## WHAT YOU ARE ASKED TO DO
Reproduce only the lines of the material below that start at the line containing "The image size is (1409, 840)." and stop at the line containing "Given: Select the". Keep both end lines.
──────── DATA SUPPLIED ────────
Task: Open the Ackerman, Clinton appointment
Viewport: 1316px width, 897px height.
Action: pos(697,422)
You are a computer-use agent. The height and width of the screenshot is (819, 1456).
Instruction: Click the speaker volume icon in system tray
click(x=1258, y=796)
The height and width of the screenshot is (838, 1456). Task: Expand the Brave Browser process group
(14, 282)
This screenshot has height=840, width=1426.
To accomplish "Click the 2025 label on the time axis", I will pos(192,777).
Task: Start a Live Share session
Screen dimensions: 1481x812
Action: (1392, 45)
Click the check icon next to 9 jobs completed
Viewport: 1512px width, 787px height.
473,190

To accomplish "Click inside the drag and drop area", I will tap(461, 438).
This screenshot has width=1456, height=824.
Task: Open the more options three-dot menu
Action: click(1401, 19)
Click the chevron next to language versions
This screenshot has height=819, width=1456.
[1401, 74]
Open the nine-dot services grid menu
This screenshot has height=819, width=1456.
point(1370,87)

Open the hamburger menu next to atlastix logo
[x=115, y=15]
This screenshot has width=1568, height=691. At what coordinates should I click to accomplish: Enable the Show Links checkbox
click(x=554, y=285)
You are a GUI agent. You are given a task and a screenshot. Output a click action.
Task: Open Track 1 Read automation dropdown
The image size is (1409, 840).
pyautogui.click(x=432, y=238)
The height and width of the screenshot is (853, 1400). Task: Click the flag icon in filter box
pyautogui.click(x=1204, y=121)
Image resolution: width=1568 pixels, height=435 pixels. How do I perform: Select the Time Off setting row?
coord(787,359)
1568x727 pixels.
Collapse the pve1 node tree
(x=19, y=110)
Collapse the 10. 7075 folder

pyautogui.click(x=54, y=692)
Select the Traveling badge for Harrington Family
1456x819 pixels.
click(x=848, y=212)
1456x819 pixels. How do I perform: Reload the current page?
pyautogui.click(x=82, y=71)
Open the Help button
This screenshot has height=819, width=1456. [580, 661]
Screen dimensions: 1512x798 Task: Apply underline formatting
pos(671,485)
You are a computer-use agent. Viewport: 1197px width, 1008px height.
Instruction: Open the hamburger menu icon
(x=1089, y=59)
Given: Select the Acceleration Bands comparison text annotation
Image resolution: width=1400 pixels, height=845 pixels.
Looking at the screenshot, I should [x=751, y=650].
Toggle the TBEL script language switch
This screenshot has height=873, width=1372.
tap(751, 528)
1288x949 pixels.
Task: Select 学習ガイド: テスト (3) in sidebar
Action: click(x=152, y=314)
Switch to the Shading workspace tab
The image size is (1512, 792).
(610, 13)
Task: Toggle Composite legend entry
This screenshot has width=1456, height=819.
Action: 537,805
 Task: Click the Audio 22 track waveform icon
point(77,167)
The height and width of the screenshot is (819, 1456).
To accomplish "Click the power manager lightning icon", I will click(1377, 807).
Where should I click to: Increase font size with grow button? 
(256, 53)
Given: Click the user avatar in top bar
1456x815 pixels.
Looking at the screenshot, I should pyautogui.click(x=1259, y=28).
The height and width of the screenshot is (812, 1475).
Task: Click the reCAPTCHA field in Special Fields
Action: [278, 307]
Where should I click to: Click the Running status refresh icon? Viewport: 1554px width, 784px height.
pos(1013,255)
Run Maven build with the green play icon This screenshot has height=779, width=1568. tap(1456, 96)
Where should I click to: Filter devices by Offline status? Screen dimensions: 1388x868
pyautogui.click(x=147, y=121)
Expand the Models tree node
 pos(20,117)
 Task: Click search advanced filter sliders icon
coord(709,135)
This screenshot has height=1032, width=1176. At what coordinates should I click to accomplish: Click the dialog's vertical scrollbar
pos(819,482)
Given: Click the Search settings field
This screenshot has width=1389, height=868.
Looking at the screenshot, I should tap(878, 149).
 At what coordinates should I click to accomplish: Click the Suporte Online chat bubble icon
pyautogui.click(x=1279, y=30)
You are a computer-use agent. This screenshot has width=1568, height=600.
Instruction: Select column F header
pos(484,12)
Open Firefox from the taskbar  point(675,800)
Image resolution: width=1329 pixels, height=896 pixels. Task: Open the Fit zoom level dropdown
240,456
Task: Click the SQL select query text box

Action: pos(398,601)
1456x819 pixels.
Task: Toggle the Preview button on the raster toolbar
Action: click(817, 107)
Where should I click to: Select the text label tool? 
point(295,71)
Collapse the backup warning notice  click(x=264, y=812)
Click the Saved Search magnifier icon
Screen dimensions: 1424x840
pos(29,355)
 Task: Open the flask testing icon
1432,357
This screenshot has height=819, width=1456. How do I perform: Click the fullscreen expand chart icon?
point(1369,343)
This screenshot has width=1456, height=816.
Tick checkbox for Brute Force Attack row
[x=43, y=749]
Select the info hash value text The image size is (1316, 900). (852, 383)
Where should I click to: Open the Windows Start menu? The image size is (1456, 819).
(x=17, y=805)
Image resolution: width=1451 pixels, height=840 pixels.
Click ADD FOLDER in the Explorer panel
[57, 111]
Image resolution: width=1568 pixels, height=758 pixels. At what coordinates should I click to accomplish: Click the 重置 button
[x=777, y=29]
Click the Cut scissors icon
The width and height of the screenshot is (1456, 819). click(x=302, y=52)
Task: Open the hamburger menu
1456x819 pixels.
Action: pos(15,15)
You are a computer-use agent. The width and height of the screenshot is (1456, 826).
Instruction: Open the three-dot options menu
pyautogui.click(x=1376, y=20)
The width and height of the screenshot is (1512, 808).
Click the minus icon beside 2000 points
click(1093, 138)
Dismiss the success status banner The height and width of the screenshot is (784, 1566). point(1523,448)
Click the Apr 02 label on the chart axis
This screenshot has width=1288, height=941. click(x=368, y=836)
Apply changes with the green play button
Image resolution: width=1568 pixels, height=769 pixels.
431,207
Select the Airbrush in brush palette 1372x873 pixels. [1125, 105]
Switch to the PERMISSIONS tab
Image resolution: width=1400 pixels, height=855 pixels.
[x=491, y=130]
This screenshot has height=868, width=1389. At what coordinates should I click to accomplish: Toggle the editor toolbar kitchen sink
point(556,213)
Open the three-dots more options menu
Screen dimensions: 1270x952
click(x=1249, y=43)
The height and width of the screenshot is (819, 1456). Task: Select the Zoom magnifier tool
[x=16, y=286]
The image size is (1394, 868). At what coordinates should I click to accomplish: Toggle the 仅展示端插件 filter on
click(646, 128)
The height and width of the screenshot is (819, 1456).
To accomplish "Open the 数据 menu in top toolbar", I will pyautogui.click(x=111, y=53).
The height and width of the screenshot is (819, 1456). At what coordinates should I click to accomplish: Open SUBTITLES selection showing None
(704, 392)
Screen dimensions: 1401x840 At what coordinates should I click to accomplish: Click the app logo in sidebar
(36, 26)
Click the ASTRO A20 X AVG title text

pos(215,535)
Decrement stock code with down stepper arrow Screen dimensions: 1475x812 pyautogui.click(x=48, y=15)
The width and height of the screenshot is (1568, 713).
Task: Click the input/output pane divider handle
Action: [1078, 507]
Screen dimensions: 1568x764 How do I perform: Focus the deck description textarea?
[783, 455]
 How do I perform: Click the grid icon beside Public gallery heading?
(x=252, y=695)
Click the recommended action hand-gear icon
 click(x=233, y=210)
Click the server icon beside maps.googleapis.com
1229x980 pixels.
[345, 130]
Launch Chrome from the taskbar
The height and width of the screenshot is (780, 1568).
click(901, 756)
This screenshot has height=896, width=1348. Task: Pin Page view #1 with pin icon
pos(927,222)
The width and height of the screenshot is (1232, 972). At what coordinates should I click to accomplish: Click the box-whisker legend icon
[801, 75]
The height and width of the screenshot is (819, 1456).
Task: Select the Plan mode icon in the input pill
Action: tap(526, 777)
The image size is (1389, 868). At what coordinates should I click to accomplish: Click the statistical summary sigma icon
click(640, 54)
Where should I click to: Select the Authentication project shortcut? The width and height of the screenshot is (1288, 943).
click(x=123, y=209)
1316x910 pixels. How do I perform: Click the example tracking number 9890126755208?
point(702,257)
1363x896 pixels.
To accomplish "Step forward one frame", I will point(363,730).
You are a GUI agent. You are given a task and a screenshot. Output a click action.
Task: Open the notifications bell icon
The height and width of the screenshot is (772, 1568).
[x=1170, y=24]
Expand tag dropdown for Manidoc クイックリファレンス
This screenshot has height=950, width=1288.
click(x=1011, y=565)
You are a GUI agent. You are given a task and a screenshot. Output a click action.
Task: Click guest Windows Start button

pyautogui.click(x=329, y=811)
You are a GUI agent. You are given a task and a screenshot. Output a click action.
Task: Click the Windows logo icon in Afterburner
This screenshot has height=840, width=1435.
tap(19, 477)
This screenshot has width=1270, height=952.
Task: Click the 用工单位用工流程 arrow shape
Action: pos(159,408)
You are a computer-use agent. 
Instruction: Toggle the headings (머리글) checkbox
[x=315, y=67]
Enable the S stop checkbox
────────
## RESPONSE BELOW
The image size is (1409, 840).
pyautogui.click(x=432, y=238)
The height and width of the screenshot is (853, 1400). Task: Click the flag icon in filter box
pyautogui.click(x=1204, y=121)
Image resolution: width=1568 pixels, height=435 pixels. How do I perform: Select the Time Off setting row?
coord(787,359)
1568x727 pixels.
Collapse the pve1 node tree
(x=19, y=110)
Collapse the 10. 7075 folder

pyautogui.click(x=54, y=692)
Select the Traveling badge for Harrington Family
1456x819 pixels.
click(x=848, y=212)
1456x819 pixels. How do I perform: Reload the current page?
pyautogui.click(x=82, y=71)
Open the Help button
This screenshot has height=819, width=1456. [580, 661]
Screen dimensions: 1512x798 Task: Apply underline formatting
pos(671,485)
You are a computer-use agent. Viewport: 1197px width, 1008px height.
Instruction: Open the hamburger menu icon
(x=1089, y=59)
Given: Select the Acceleration Bands comparison text annotation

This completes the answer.